The Scottish Government must provide greater clarity over the purpose of standardised assessments in schools, MSPs have indicated.
Holyrood’s Education and Skills Committee has been considering evidence from stakeholders over the use of Scottish National Standardised Assessments (SNSAs), which are completed by children online.
The assessments are taken by students in state primary schools in primary one, primary four, primary seven and in secondary three.
In its report published on Tuesday, the committee raised concerns over differing views they had heard on the use of SNSAs.
MSPs highlighted that there appeared to be inconsistencies between stakeholders regarding their understanding of how and why SNSAs are used.
The committee notes in its findings that the word “confusion” was often used during evidence sessions.
The Scottish Government has been asked by the Committee to give clearer guidance on the role of the assessments and urged them to reassure parents, pupils and teachers that the SNSAs are not “high stakes”.
Committee Convener, Clare Adamson MSP said: “There has been a lot of media and political attention regarding the introduction of SNSA and our Committee agreed to undertake an inquiry on the evidence base for their introduction as well as exploring why the decision was taken to move away from the Scottish Survey of Literacy and Numeracy.
“We also wanted to explore international comparisons to understand similar and differing approaches used elsewhere.
“We heard differing evidence from stakeholders as to their understanding of the purpose and reason for introduction and have asked the Government to clarify their intended use in Scottish Education.”
A Scottish Government spokeswoman said: “We will consider the recommendations in full and respond in due course.”
Scottish Liberal Democrat MSP Tavish Scott suggested the committee’s report could pave the way for SNSAs to be scrapped.
“This report shows that there was no evidence for the imposition of testing in Scotland’s youngest school children,” said Mr Scott.

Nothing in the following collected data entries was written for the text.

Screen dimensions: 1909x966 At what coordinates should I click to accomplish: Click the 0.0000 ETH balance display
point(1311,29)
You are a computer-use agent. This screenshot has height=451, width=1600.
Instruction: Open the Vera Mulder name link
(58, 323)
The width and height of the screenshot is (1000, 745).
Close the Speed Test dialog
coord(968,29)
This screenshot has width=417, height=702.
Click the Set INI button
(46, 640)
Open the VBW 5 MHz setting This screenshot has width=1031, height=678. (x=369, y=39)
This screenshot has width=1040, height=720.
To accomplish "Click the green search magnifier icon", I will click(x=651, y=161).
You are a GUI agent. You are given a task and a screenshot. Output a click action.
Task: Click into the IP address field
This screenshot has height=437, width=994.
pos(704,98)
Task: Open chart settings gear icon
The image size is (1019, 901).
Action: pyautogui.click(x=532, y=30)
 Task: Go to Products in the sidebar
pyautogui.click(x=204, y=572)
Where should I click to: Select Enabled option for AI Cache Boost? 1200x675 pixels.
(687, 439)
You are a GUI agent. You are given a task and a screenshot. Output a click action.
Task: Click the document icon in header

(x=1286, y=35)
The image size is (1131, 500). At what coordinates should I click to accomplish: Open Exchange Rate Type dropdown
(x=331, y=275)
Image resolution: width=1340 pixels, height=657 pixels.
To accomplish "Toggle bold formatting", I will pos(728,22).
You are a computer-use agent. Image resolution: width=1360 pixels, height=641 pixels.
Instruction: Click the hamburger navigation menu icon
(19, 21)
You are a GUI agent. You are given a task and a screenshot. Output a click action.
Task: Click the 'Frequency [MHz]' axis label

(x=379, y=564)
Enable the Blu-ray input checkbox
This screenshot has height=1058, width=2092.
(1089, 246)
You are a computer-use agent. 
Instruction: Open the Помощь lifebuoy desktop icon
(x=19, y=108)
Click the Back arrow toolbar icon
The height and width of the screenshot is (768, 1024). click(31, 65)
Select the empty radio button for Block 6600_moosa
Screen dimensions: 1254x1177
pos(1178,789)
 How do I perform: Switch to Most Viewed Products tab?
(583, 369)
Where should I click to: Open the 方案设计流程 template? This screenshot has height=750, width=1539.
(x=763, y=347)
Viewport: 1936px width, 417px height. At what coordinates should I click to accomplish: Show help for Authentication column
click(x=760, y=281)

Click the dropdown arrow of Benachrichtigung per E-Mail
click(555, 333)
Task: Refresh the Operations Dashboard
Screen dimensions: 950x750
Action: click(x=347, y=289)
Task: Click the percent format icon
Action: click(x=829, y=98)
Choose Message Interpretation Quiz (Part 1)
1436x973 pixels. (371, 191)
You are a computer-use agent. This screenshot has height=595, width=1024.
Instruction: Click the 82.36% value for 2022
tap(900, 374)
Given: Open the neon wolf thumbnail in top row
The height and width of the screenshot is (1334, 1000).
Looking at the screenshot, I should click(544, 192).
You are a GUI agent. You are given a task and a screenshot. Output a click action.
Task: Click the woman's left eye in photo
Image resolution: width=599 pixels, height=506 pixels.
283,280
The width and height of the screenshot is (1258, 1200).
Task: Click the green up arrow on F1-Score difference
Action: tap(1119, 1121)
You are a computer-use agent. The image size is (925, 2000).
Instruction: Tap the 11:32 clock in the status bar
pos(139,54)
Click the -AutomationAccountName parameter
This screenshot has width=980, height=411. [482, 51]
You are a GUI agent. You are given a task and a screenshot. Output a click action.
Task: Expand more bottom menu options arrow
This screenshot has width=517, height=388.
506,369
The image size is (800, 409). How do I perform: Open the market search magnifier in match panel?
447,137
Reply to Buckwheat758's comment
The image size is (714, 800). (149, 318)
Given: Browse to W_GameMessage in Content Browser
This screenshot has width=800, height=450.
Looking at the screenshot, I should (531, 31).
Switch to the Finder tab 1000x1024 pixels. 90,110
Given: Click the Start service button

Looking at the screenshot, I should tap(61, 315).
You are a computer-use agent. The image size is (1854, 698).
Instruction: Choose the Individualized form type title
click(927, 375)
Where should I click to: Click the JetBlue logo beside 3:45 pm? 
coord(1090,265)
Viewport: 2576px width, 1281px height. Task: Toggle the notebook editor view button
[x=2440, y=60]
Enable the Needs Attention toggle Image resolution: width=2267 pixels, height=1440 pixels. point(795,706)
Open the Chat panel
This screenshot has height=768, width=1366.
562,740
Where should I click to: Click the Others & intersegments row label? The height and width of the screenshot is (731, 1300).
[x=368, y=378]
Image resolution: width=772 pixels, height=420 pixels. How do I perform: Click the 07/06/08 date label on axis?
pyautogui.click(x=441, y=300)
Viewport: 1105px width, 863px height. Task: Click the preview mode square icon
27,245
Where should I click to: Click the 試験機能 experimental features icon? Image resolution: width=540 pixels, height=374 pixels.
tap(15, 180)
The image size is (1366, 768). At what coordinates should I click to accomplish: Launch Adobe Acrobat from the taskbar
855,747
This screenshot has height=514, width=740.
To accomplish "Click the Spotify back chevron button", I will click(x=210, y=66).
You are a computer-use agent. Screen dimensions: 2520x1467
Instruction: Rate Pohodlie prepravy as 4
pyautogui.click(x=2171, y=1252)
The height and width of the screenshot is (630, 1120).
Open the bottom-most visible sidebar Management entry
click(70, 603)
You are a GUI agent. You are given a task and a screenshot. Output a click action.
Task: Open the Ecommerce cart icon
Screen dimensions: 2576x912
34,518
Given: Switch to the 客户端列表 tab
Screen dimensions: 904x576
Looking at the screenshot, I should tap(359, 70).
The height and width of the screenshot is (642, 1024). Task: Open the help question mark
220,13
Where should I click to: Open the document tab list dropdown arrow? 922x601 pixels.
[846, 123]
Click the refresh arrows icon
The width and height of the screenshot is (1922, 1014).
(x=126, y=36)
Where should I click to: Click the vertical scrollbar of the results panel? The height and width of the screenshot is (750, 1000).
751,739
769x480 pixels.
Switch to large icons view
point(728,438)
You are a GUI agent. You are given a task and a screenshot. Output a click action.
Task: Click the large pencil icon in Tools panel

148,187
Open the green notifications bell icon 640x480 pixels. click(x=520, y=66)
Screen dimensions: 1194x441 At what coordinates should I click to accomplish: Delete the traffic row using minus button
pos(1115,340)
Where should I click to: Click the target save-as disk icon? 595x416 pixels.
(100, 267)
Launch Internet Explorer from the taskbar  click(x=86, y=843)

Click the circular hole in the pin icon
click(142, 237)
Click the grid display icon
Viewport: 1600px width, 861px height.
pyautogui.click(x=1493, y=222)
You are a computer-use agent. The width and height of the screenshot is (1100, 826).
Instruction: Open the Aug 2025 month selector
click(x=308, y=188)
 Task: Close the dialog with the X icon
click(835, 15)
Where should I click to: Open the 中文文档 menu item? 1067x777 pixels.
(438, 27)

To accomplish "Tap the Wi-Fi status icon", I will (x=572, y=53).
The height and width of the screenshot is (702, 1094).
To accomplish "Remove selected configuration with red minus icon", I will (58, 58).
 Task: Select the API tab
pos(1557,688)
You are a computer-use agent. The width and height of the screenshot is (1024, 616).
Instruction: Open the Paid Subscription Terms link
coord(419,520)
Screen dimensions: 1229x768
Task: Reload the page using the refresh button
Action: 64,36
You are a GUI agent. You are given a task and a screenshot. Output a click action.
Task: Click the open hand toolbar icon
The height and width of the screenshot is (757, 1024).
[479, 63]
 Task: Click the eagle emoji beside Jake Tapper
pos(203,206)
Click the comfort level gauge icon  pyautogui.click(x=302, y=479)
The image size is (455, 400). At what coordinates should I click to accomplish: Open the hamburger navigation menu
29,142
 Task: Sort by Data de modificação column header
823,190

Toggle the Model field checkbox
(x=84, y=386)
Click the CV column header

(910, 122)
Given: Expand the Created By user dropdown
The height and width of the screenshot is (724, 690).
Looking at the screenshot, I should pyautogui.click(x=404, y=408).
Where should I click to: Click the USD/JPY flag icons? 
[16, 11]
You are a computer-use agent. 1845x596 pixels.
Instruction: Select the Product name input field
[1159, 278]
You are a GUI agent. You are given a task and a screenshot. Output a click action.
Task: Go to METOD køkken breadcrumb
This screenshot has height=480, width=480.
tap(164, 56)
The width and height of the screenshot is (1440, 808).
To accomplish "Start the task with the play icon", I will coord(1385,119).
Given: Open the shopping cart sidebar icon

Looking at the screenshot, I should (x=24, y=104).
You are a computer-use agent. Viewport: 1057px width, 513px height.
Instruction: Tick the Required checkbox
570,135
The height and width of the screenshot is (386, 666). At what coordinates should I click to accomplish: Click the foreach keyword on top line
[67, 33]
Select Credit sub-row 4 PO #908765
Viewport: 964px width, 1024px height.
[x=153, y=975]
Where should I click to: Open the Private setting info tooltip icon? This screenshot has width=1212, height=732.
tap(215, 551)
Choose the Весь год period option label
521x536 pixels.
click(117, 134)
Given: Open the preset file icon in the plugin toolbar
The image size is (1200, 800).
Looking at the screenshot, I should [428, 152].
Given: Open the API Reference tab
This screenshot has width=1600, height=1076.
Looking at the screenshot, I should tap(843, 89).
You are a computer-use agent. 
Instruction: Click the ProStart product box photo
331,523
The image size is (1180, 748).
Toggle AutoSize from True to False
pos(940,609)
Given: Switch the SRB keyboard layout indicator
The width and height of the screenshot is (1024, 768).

“The assessments were poorly thought through and badly implemented. This all-party report paves the way for primary tests to be scrapped altogether.
“The Scottish Government should have used teacher experience to inform their education policy to begin with. Instead, ministers created policies to match their speeches.
“The effect of their policy was an afterthought to that most dangerous political approach – the need to be seen to be doing something.
“The least the government can do at this point is listen to teachers and scrap these assessments.”